▶ Task objective:
The reply should consist solely of the lines from the one that holds "You are a computer-use" through the last line of the material, reproduced exactly; no pictures belong in it.
---------- Task input ----------
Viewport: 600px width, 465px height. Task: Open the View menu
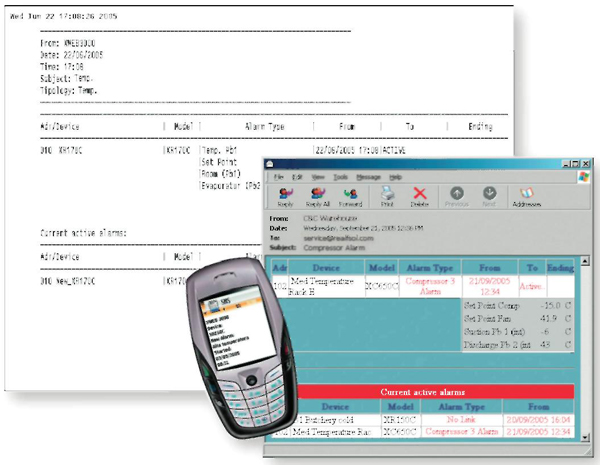[316, 176]
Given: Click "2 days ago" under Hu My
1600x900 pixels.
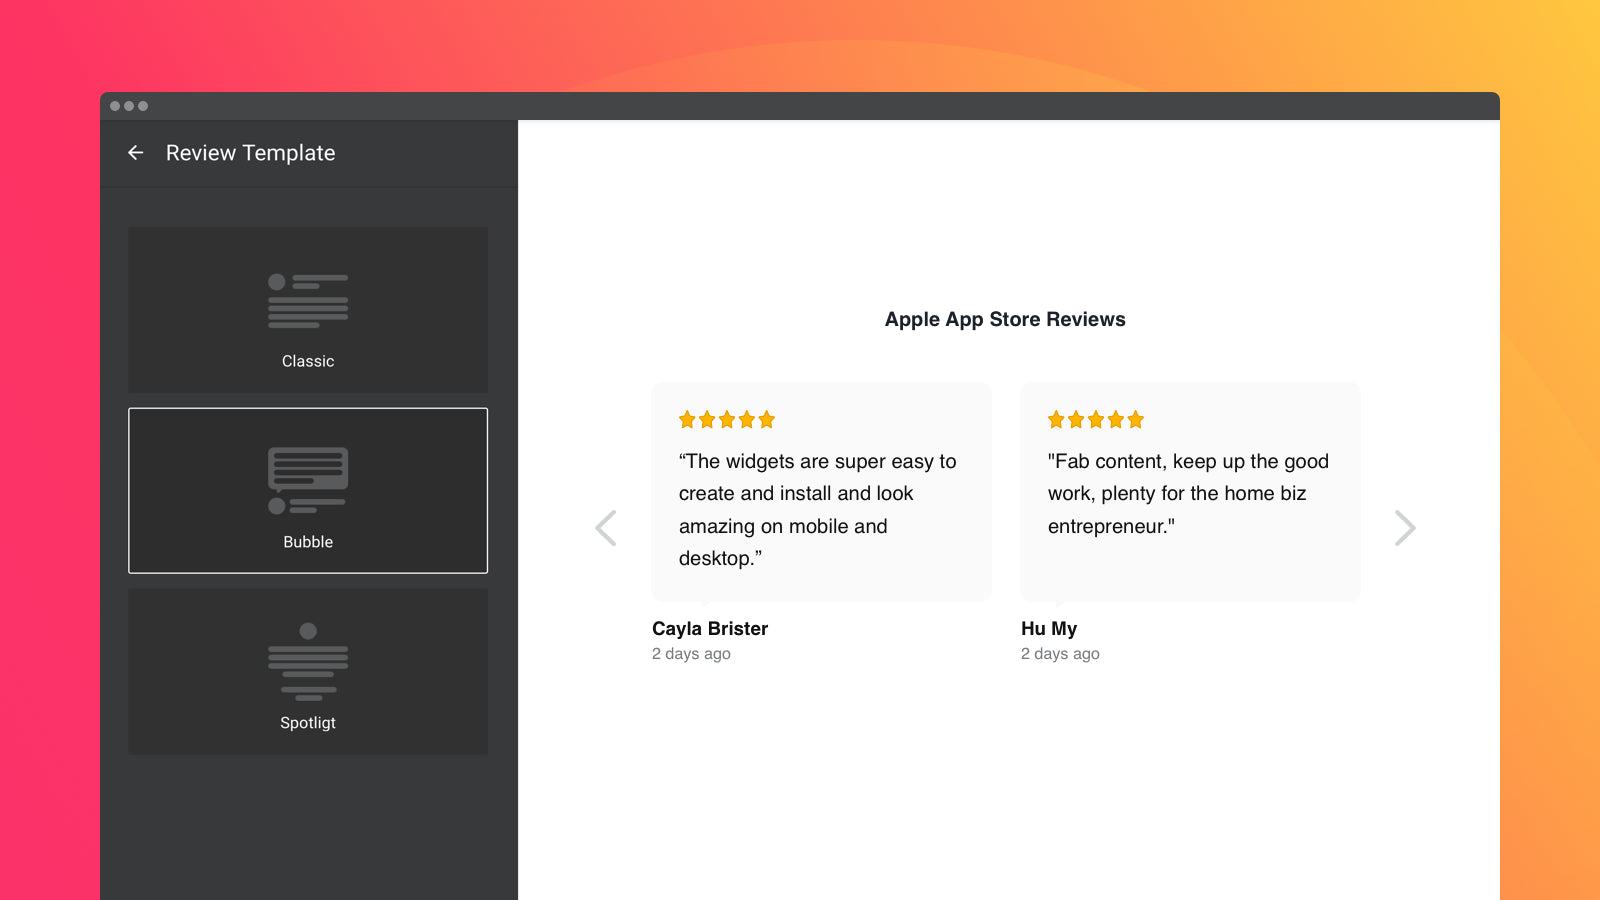Looking at the screenshot, I should point(1060,654).
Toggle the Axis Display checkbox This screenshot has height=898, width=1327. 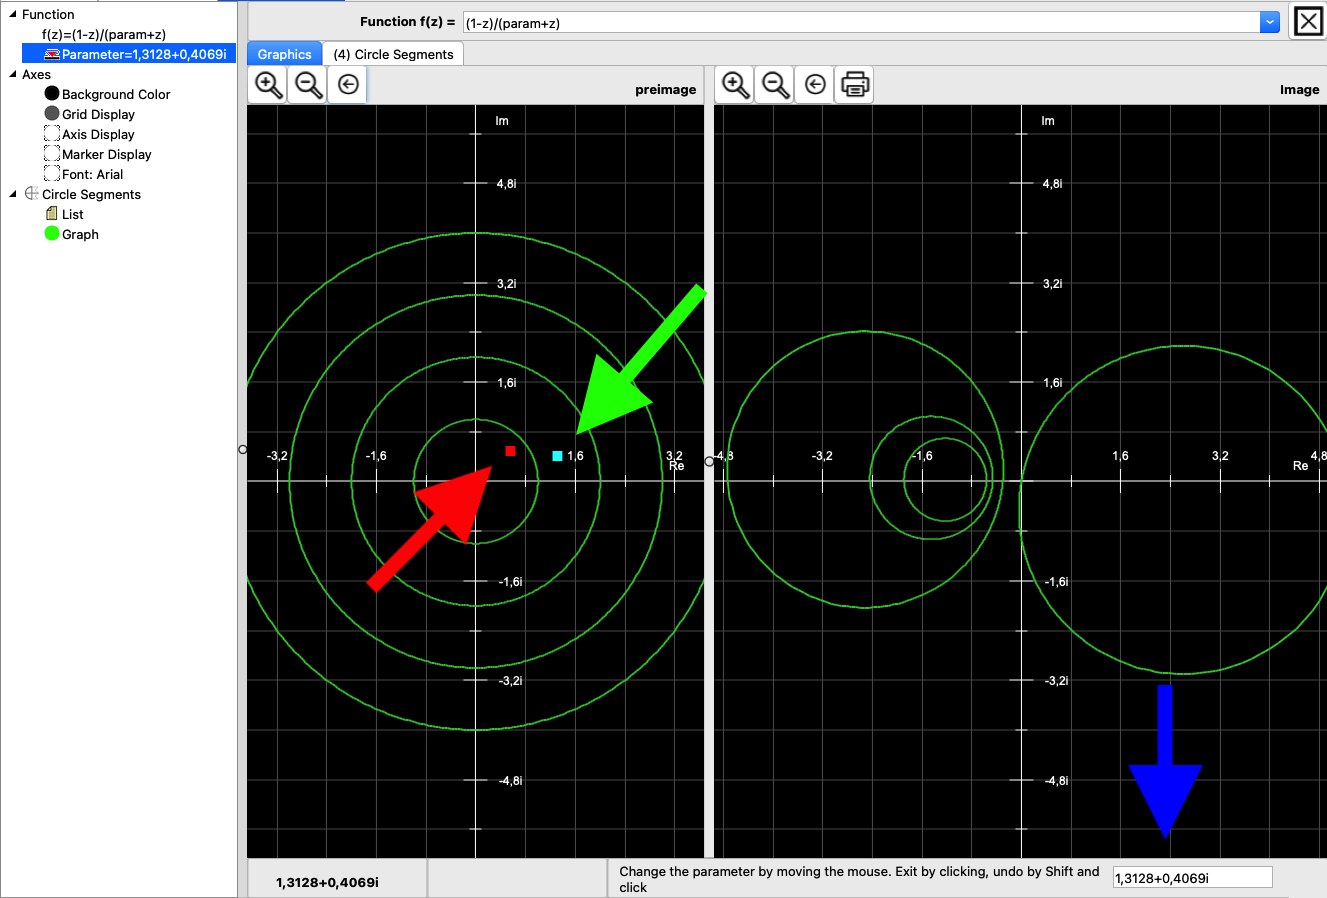[x=52, y=134]
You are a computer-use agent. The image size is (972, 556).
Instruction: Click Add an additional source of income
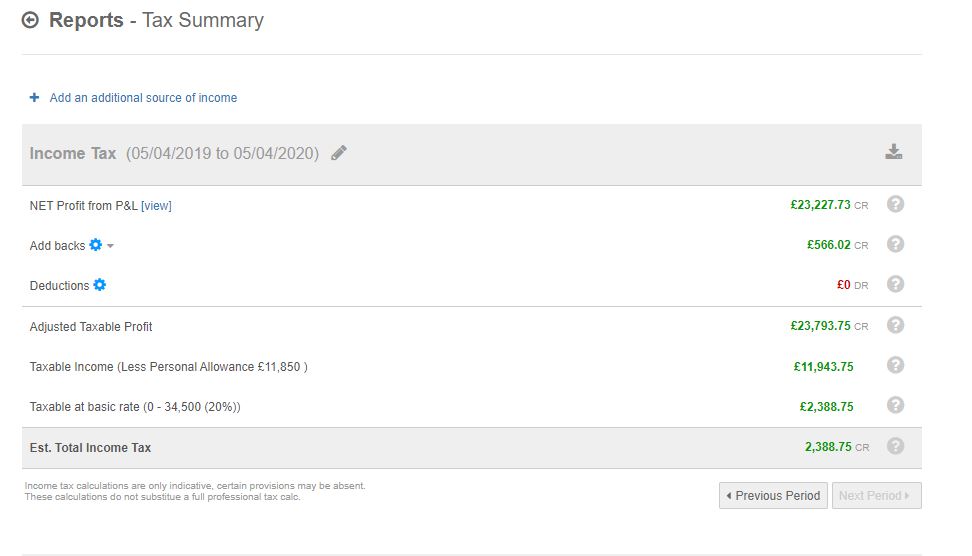[x=143, y=98]
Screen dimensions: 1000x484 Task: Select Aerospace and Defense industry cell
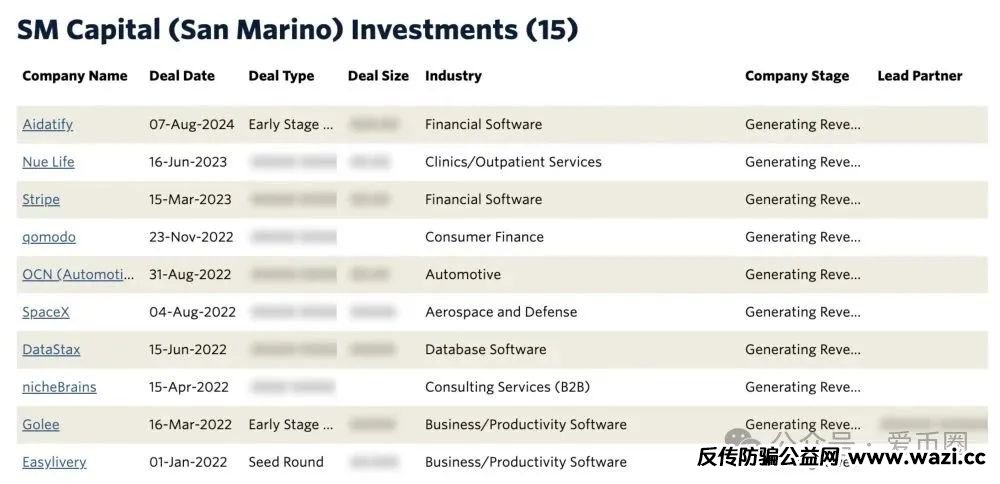click(x=501, y=312)
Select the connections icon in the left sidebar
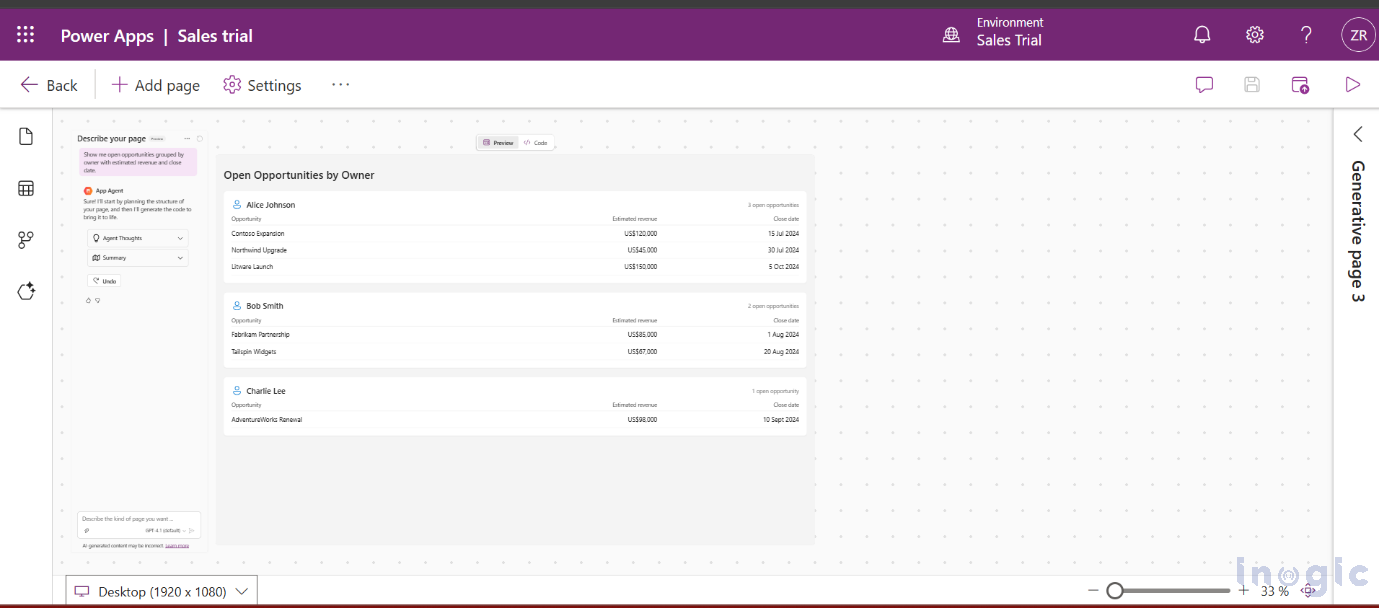1379x608 pixels. [x=25, y=239]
----------
▶ Task response:
You are a computer-use agent. The image size is (972, 556).
Instruction: Click Add an additional source of income
[x=143, y=98]
Screen dimensions: 1000x484 Task: Select Aerospace and Defense industry cell
click(x=501, y=312)
Select the connections icon in the left sidebar
1379x608 pixels. [x=25, y=239]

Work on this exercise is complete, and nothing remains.